Writing was so much better when images were expensive.
posted by Teakettle at 9:40 PM on August 3, 2013 [1 favorite]


When we weren't smoking in the wood shop during lunch (the door was easily forced open), I made a chess board, completely unsupervised, with zero input from the teacher. He just didn't give a shit.
posted by Brocktoon at 11:05 PM on August 3, 2013 [1 favorite]


There is a load of social commentary/moralizing. You Do These Things Because It Is So Ordained. It's heavenly to keep a tidy desk. Habits will make you happy. You Will Be A Good Person If You Abide The Rules.

Good tool-usage fundamentals throughout. For craft, there often is just one best way of doing it. Learn from the experience of the tens of thousands of tradesmen who used the same tools.
posted by five fresh fish at 11:10 PM on August 3, 2013 [1 favorite]


Wow, in 1914, boys built 2-bedroom houses.
posted by Chaussette and the Pussy Cats at 12:36 AM on August 4, 2013


Wow, in 1914, boys built 2-bedroom houses.

Not just in 1914, but in 1966. The students of our middle school built one every year in a corner of the school yard, starting in September, and it was auctioned off every June. Professionals came in and prepared a (temporary) foundation on which the shop classes (woodwork, electrical, metalwork) built a 2x4 house, which had a 'split' down the middle so that it could be taken away in two long narrow pieces and reassembled on the purchaser's lot. I spent a good chunk of grade 9 climbing around inside ours that year ...
posted by woodblock100 at 4:45 AM on August 4, 2013 [6 favorites]


No TV, no broadcast radio (tubes still being perfected), no teen stereos, no feature-length films, no superheroes, zombies, just one or two vampires and one Captain Nemo. Big trees still existed aplenty, 2x4's didn't cost $8 each, and they were straight without knotholes. Craftsmen were still highly respected.

It got harder being hands-on as time went by and used-up resources started to get scarce/expensive. Even big cars to work on and cuss over went away. The Make Magazine and associated neighborhood shops are about all that's left of the many electronics hobbies. But there's still bicycles!
posted by Twang at 8:25 AM on August 4, 2013


I don't think anybody should feel too intimidated by this. A lot of old instructional books are designed to look impressive when you're browsing it in the store but the coverage is only an inch deep and not much use without personal instruction. It's fun to comb through for tidbits though.

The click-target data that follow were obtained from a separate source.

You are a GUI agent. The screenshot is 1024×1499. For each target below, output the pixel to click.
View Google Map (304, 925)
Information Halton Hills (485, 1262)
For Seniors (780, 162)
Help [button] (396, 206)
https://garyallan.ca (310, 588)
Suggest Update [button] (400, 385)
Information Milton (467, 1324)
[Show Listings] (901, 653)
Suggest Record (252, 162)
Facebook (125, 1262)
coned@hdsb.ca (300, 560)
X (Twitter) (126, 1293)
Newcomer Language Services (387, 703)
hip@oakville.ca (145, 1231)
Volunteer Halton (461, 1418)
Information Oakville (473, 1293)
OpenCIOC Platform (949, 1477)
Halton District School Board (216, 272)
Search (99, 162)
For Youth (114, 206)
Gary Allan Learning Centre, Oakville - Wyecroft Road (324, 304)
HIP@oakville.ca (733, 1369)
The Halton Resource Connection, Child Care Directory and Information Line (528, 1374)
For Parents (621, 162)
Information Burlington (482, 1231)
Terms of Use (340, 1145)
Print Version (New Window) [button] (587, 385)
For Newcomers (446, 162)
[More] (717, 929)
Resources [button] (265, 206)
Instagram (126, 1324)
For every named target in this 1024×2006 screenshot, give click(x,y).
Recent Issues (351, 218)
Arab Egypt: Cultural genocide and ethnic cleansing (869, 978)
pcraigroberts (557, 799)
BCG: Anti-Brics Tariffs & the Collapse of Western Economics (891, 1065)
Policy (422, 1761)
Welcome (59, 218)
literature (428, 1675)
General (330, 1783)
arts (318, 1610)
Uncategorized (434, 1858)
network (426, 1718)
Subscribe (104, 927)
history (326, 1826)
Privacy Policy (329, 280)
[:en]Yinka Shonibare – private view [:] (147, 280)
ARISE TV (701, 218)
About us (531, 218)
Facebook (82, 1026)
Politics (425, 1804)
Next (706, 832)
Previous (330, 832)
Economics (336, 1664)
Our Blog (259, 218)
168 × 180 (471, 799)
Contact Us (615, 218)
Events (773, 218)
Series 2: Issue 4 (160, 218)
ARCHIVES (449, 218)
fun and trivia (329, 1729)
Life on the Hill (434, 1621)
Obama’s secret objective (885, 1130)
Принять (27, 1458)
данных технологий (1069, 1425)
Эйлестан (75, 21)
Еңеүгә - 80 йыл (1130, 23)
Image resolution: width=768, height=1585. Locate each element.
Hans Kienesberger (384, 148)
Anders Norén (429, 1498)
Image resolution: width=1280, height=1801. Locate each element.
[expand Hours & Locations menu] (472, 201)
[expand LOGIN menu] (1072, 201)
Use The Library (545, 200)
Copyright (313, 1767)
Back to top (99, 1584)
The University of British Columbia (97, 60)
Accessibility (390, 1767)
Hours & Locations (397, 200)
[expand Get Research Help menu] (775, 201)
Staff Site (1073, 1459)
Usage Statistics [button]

I sure wish manual training was still taught when I was in school. For anyone interested in learning to work with hand tools, The Woodwright's Shop has tonnes of episodes for streaming (the ones featuring Cristopher Schwarz cover basics of layout, sawing and planing) Paul Sellers has a great youtube channel and will show you all the basics along witha fantastic sharpening tecnique and a wonderful step-by-step of building an English joiners bench from home center lumber.
posted by bonobothegreat at 9:19 AM on August 4, 2013


Thanks for this. Just bought a house from 1904 and we're working on restoring it. Now I can get my 13-year-old son off Minecraft and doing most of the work.
posted by pashdown at 1:34 PM on August 4, 2013 [1 favorite]


Here's a single HTML page version (from Project Gutenberg) in HTML. Gutenberg also has .mobi, .epub, and Kindle versions, plus the original page images.
posted by Hello Dad, I'm in Jail at 6:57 AM on August 5, 2013 [2 favorites]



buzzman: "I have no native carpentry skills; but the level of reading involved in this and in a home ec book of the time really slams how far our k-12 schools have fallen.
A lot of literacy left when the schools dumped these classes so they could have dedicated 'read' and 'math' 2x a day.
"

It's hard to seperate the archaicness of the launguage from the reading level of the instruction. I know I at times have trouble following written directions of technical subjects from England merely because of the differences in language. My brain stumbles on scantling or gain and it makes it hard to maintain the picture of the process in my mind.